SQL Filter Expression Notation

You are here: Part 2: Core Concepts > Topics > ContentFilteredTopics > SQL Filter Expression Notation

SQL Filter Expression Notation

A SQL filter expression is similar to the WHERE clause in SQL. The SQL expression format provided by Connext DDS also supports the MATCH operator as an extended operator (see SQL Extension: Regular Expression Matching).

The following sections provide more information:

Example SQL Filter Expressions
SQL Grammar
Token Expressions
Type Compatibility in the Predicate
SQL Extension: Regular Expression Matching
Composite Members
Strings
Enumerations
Pointers
Arrays
Sequences

Example SQL Filter Expressions

Assume that you have a Topic with two floats, X and Y, which are the coordinates of an object moving inside a rectangle measuring 200 x 200 units. This object moves quite a bit, generating lots of DDS samples that you are not interested in. Instead you only want to receive DDS samples outside the middle of the rectangle, as seen in Filtering Example . That is, you want to filter out data points in the gray box.

Figure 5 Filtering Example

The filter expression would look like this (remember the expression is written so that DDS samples that we do want will pass):

"(X < 50 or X > 150) and (Y < 50 or Y > 150)"

While this filter works, it cannot be changed after the ContentFilteredTopic has been created. Suppose you would like the ability to adjust the coordinates that are considered outside the acceptable range (changing the size of the gray box). You can achieve this by using filter parameters. An more flexible way to write the expression is this:

"(X < %0 or X > %1) and (Y < %2 or Y > %3)"
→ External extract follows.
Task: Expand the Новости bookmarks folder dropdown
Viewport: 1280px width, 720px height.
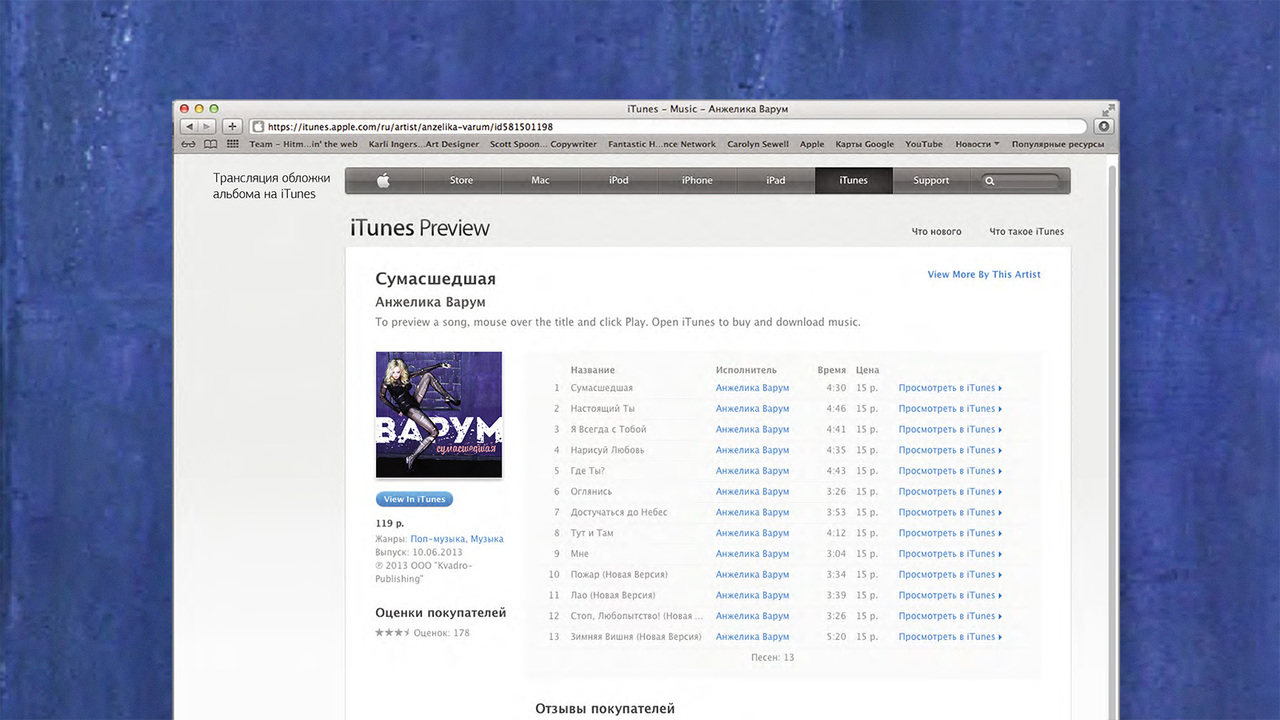Action: [x=977, y=144]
Recall that when you create a ContentFilteredTopic (see Creating ContentFilteredTopics), you pass a expression_parameters string sequence as one of the parameters. Each element in the string sequence corresponds to one argument.

See the String and Sequence Support sections of the API Reference HTML documentation (from the Modules page, select RTI Connext DDS API Reference, Infrastructure Module).
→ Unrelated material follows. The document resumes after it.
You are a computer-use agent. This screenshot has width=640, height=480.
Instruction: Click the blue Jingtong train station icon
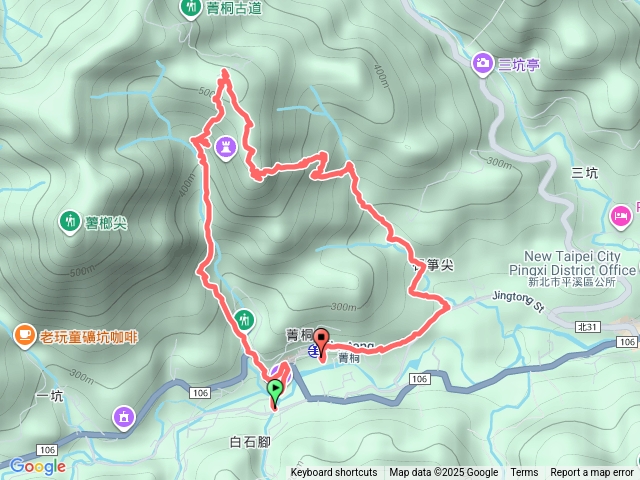313,350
In C++, the filter parameters could be assigned like this:

FilterParameter[0] = "50";
FilterParameter[1] = "150";
FilterParameter[2] = "50";
FilterParameter[3] = "150";

With these parameters, the filter expression is identical to the first approach. However, it is now possible to change the parameters by calling set_expression_parameters(). For example, perhaps you decide that you only want to see data points where X < 10 or X > 190. To make this change:

FilterParameter[0] = 10
FilterParameter[1] = 190
set_expression_parameters(....)

The new filter parameters will affect all DataReaders that have been created with this ContentFilteredTopic.

SQL Grammar

This section describes the subset of SQL syntax, in Backus–Naur Form (BNF), that you can use to form filter expressions.

The following notational conventions are used:

NonTerminals are typeset in italics.

'Terminals' are quoted and typeset in a fixed-width font. They are written in upper case in most cases in the BNF-grammar below, but should be case insensitive.

TOKENS are typeset in bold.

The notation (element // ',') represents a non-empty, comma-separated list of elements.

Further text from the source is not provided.